João Netto
Nasceu em 1966 e dos seus 51 anos já viu e ouviu muito. Permanece todavia com o olhar sagaz de quem continua a aprender, quer no plano pessoal, quer no profissional. No olhar, para além da sagacidade, aloja o brilho de quem está bem, de quem dá à vida o troco certo. De quem vive ao ritmo que quer, de quem corre, como diz o ditado, por gosto. É o João Netto, o primeiro português, ao lado de João Bandeira Santos, a integrar a Maratona do Polo Norte, decorrida em abril deste ano. Falamos de uma maratona absolutamente singular. A única disputada num oceano, o Ártico, em torno do Polo Norte geográfico. Decorrendo anualmente desde 2002, está referenciada internacionalmente como um dos eventos desportivos mais exigentes e espetaculares do mundo e é conhecida pelas condições de exceção em que os atletas competem: 13 voltas, cerca de 42 km, 9 horas consecutivas em águas congeladas e com temperaturas rondando entre os -40 e os -50 graus. João Netto é gestor de telecomunicações numa organização líder de mercado e tem a liderança na massa do sangue. Diz que o seu quotidiano se faz a liderar pessoas e projetos, mas sempre em contínua aprendizagem. Os seus olhos não mentem. É essa ávida vontade de sair melhor, de chegar à meta, de vencer contra o que venha de adversidades que caracteriza o espírito inquieto de João Netto. Mas não confunde a maratona com a corrida de velocidade. Cada passo que dá parece avisado, embora apimentado com a aventura e o risco que os líderes estão dispostos a assumir. Tem dois filhos. O mais velho pretende seguir direito e fazer justiça. A mais nova, com limitações visuais, frequenta o Centro Helen Keller e participou inclusive com o pai em várias provas de atletismo, tendo por exemplo percorrido na íntegra a Maratona de Lisboa, fazendo as delícias do progenitor. Do atletismo e do desporto em geral para a vida empresarial, leva os melhores ensinamentos e vice-versa. As melhores lições de um lado e do outro leva-as para casa. Onde sempre se reencontra. É um homem feliz. Com mundividência. Que tive o privilégio de conhecer num debate que moderei sobre a sua participação na Maratona do Polo Norte e cujas palavras, que se desdobram em sucessivas histórias, serviram de mote desde o primeiro momento para desejar realizar esta entrevista.
Com 47 anos de idade, teve uma experiência inaugural: a primeira participação numa maratona (Maratona de Lisboa, em 2013). Que o levou a outras maratonas e, até, este ano, à Maratona do Polo Norte. Como explica a chegada das maratonas nessa fase da sua vida?

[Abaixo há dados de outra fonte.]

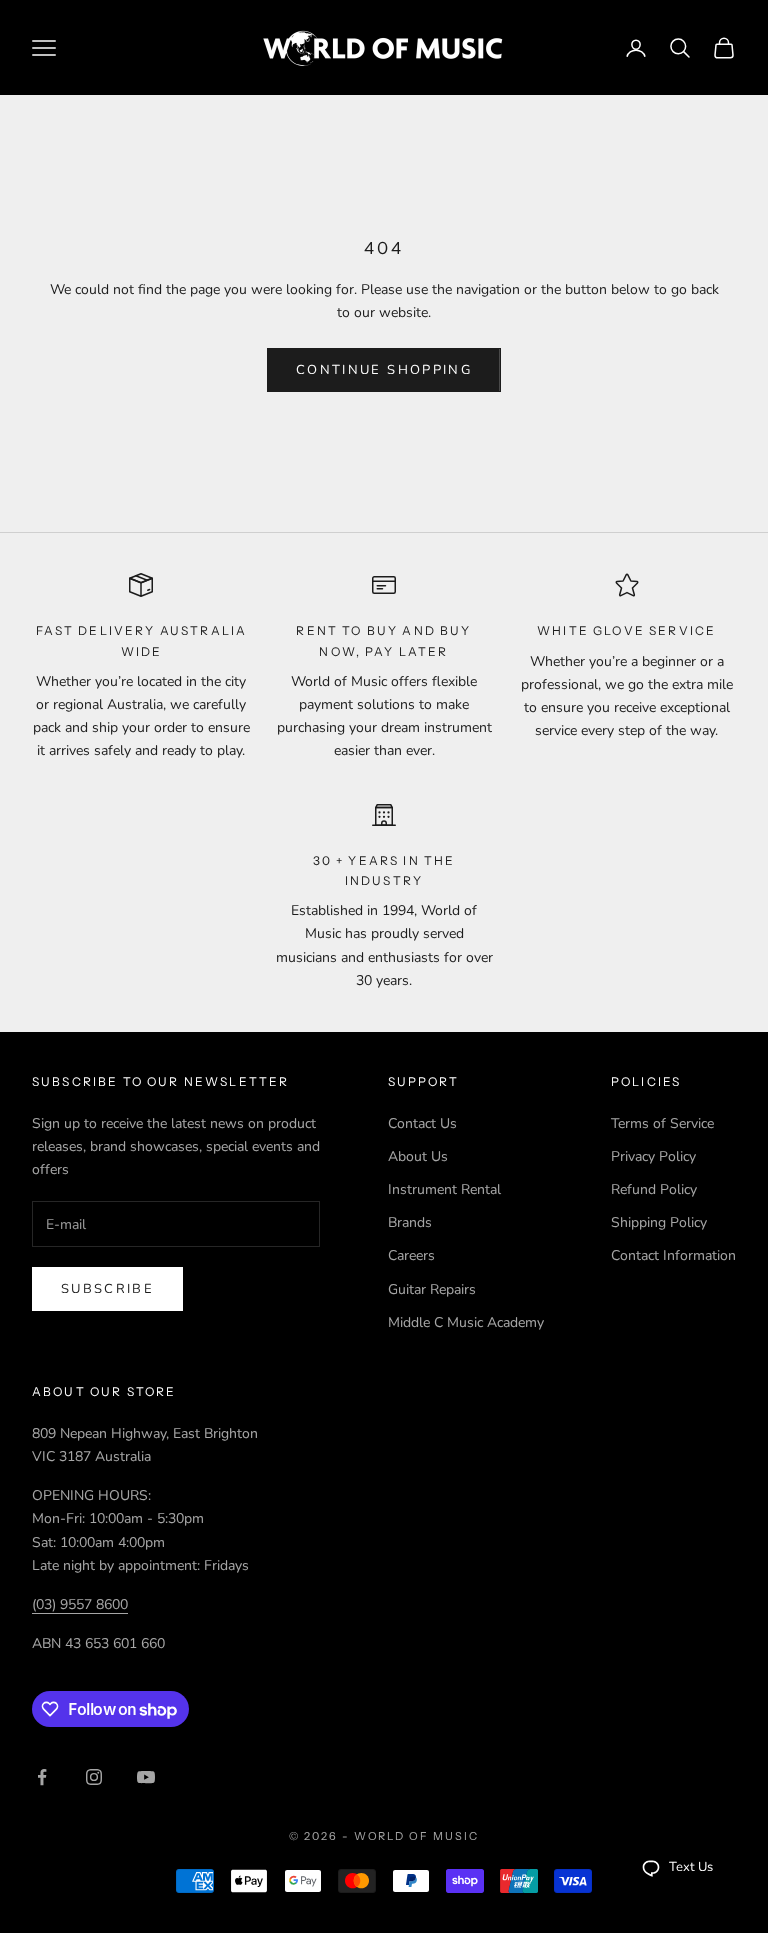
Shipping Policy (659, 1222)
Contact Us (422, 1123)
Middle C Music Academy (466, 1322)
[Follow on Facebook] (42, 1777)
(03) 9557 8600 (80, 1604)
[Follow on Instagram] (94, 1777)
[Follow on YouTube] (146, 1777)
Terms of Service (662, 1123)
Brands (410, 1222)
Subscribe (107, 1289)
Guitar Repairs (432, 1289)
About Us (418, 1156)
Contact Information (673, 1255)
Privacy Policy (653, 1156)
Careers (411, 1255)
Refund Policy (654, 1189)
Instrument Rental (444, 1189)
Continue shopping (384, 370)
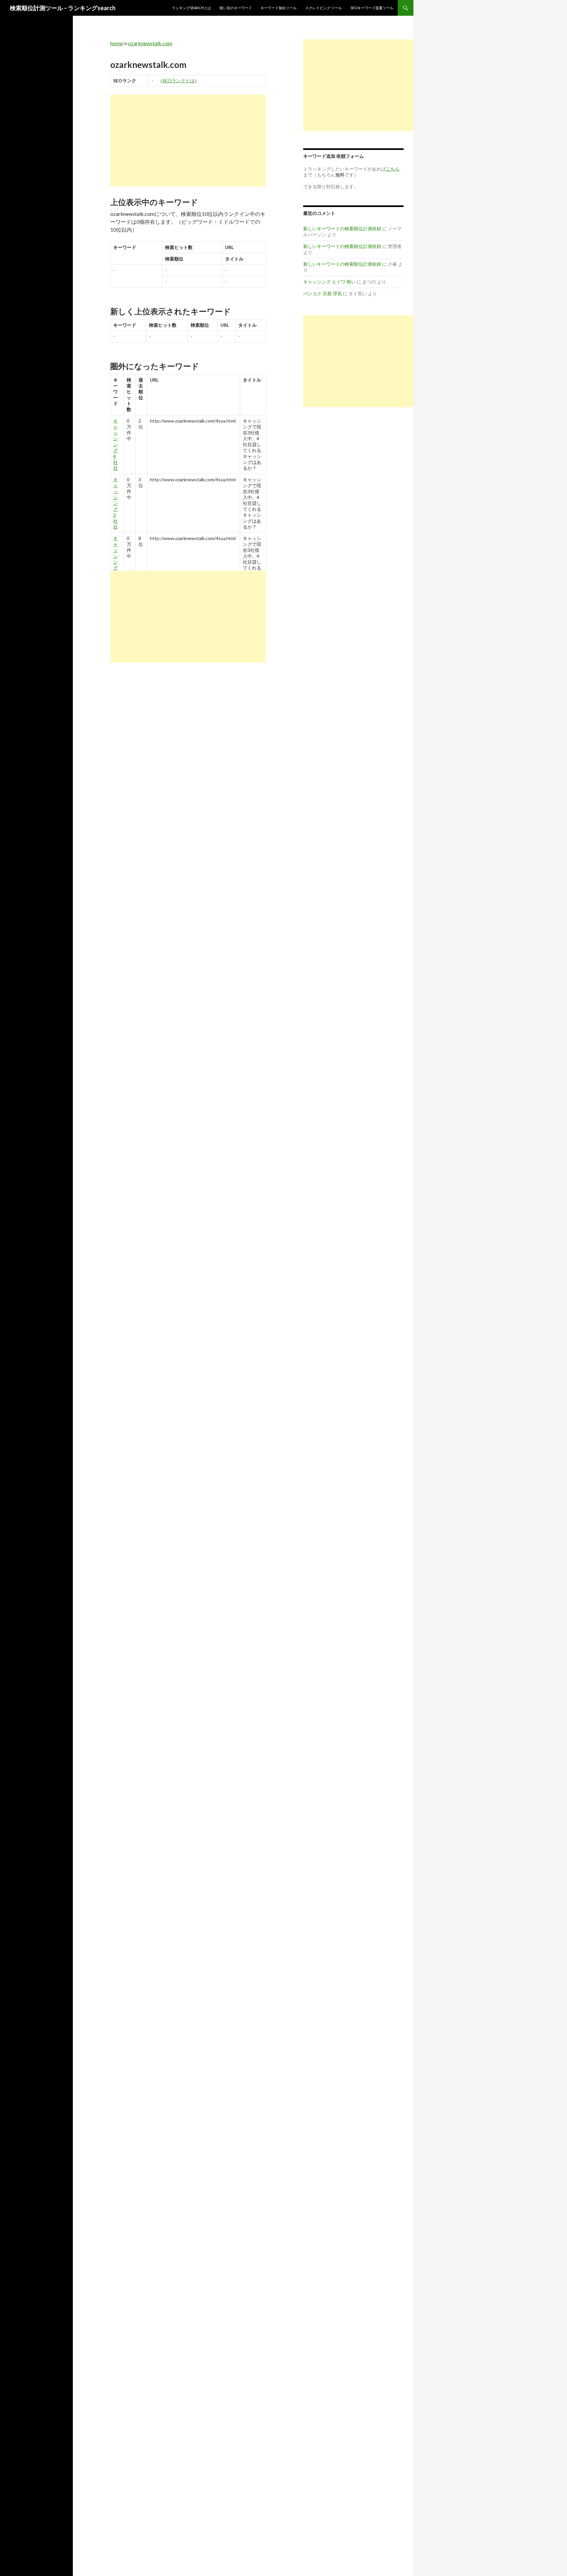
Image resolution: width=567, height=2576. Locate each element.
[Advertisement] (188, 140)
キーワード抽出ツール (279, 8)
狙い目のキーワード (236, 8)
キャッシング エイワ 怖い (329, 281)
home (116, 43)
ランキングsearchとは (191, 8)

Para quem tem uma vida intensa e com as responsabilidades que tenho, confesso que por vezes me faltam tempo para mim próprio e concentração, tudo é muito rápido, a maioria das vezes atuo sem ter tempo para definir estratégias. Ora, o desporto individual dá-nos isso que por vezes nos falta, enquanto corremos, nadamos ou andamos de bicicleta longas horas, temos essa benesse e eu aproveito-a ao limite. E, como sou uma pessoa em permanente desenvolvimento, nunca acho que já dei tudo. As maratonas, até ao início de 2013, eram completamente impensáveis para mim, que não corria 400 metros! No entanto, depois de começar, efetivamente surge uma necessidade constante de ir cada vez mais longe e é essa a magia da distância. Neste momento, mais importante do que as distâncias, é o grau de dificuldade das provas. Cada prova é uma prova, como é reconhecido por todos nós, temos estados físicos e psicológicos diferentes todos os dias e, terminar uma maratona ou uma ultramaratona, é sempre um acontecimento especial, porque colocamos à prova todos os nossos limites e fico sempre com a agradável sensação de realização, de concluir mais um projeto, à semelhança do que me acontece quando concluo algo importante para a minha organização profissional.
Todos nós que nos metemos neste tipo de desafios somos um pouco loucos, mas não tanto como as pessoas imaginam. Uma pessoa que não faça a devida preparação para este tipo de desafios corre sérios riscos e esses sim podem ser considerados loucos.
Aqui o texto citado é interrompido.